About this exercise >> Retype the entries exactly, but skip the pictures.
** Material provided follows **
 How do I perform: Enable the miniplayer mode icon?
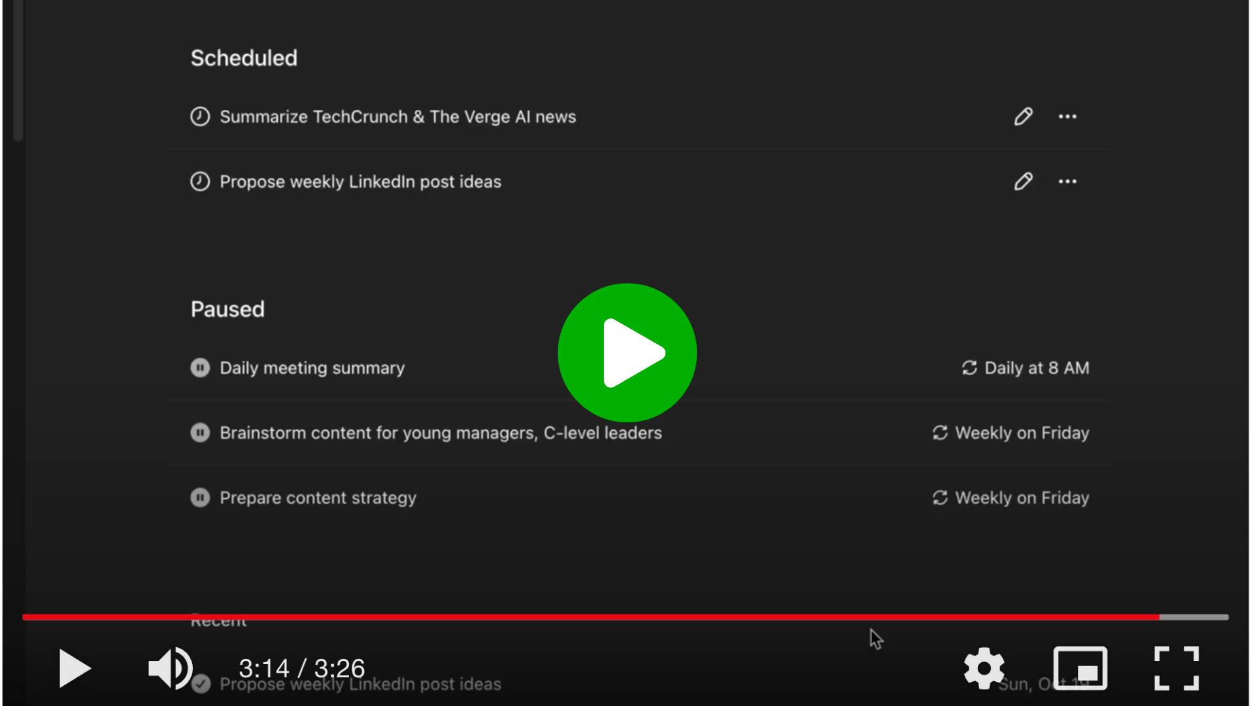(1080, 668)
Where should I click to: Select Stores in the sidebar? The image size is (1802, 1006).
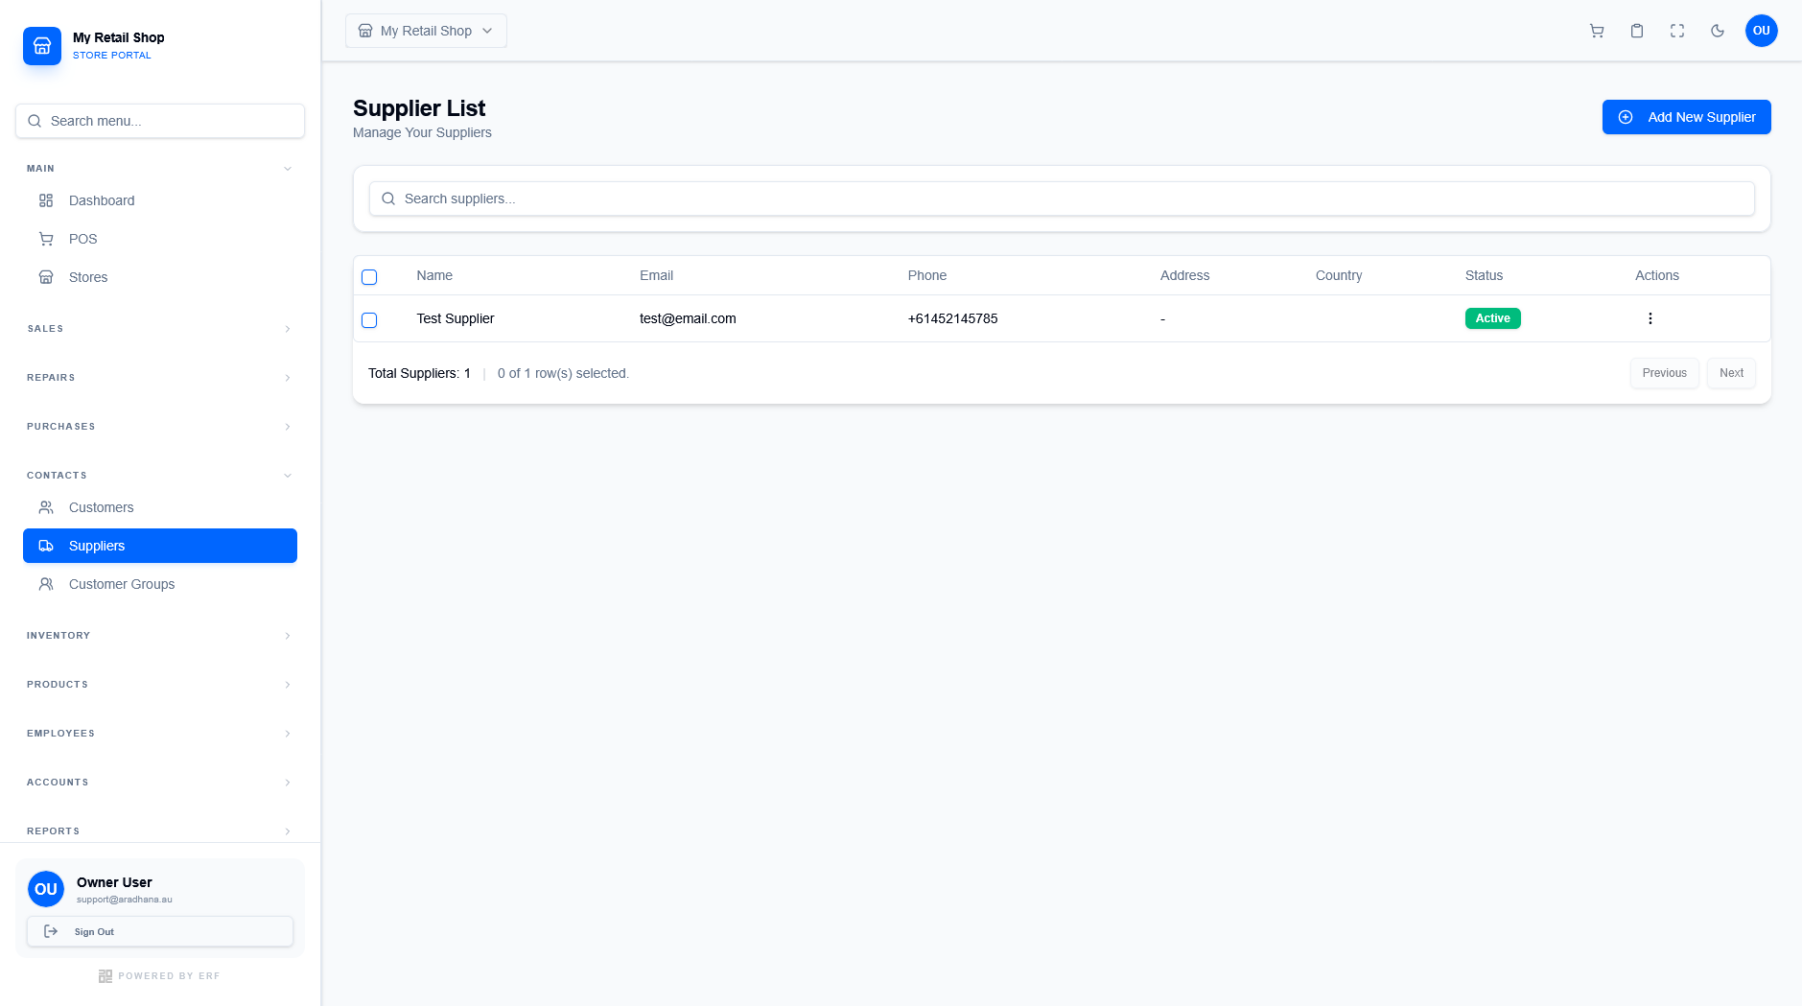[x=87, y=277]
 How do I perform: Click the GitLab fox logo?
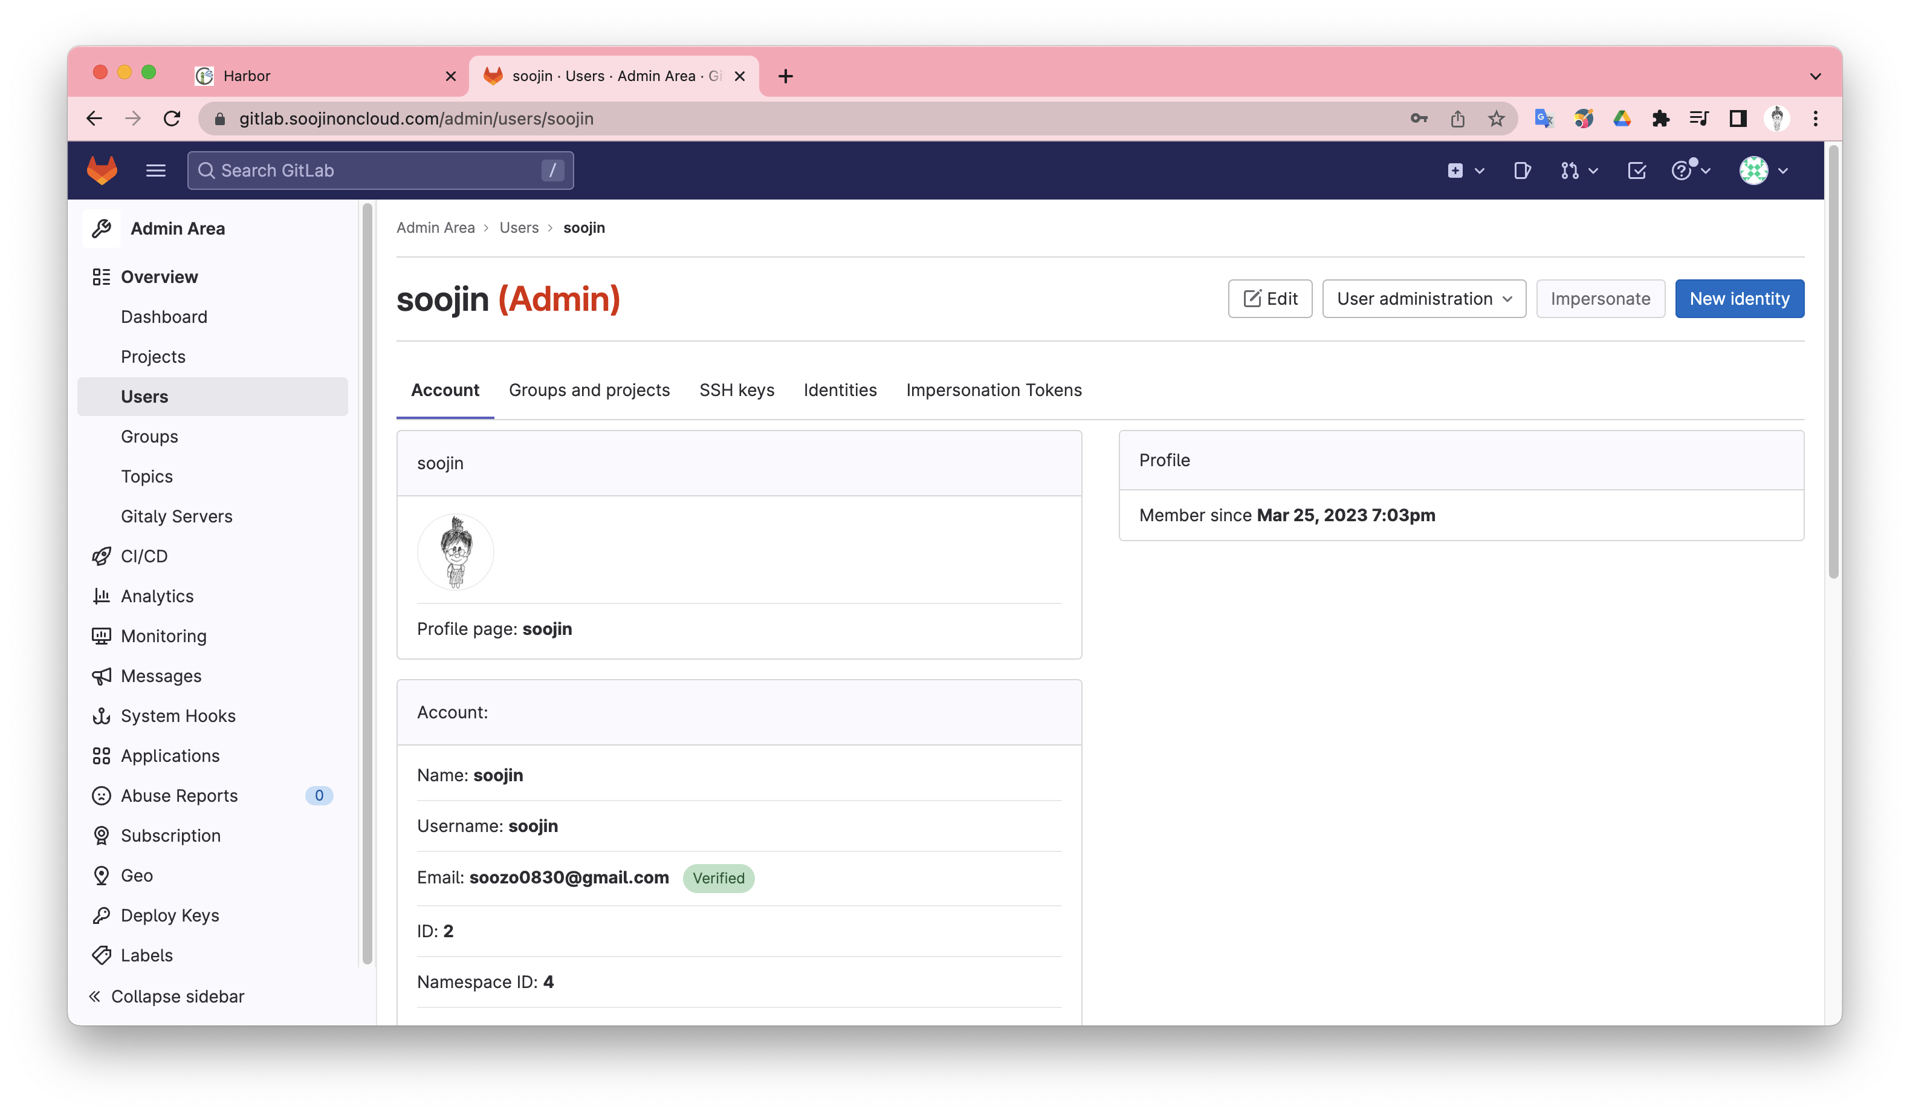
** End of Material provided **
Exercise answer >>
 How do I perform: Enable the miniplayer mode icon?
(1080, 668)
Where should I click to: Select Stores in the sidebar? The image size is (1802, 1006).
[x=87, y=277]
 How do I perform: Click the GitLab fox logo?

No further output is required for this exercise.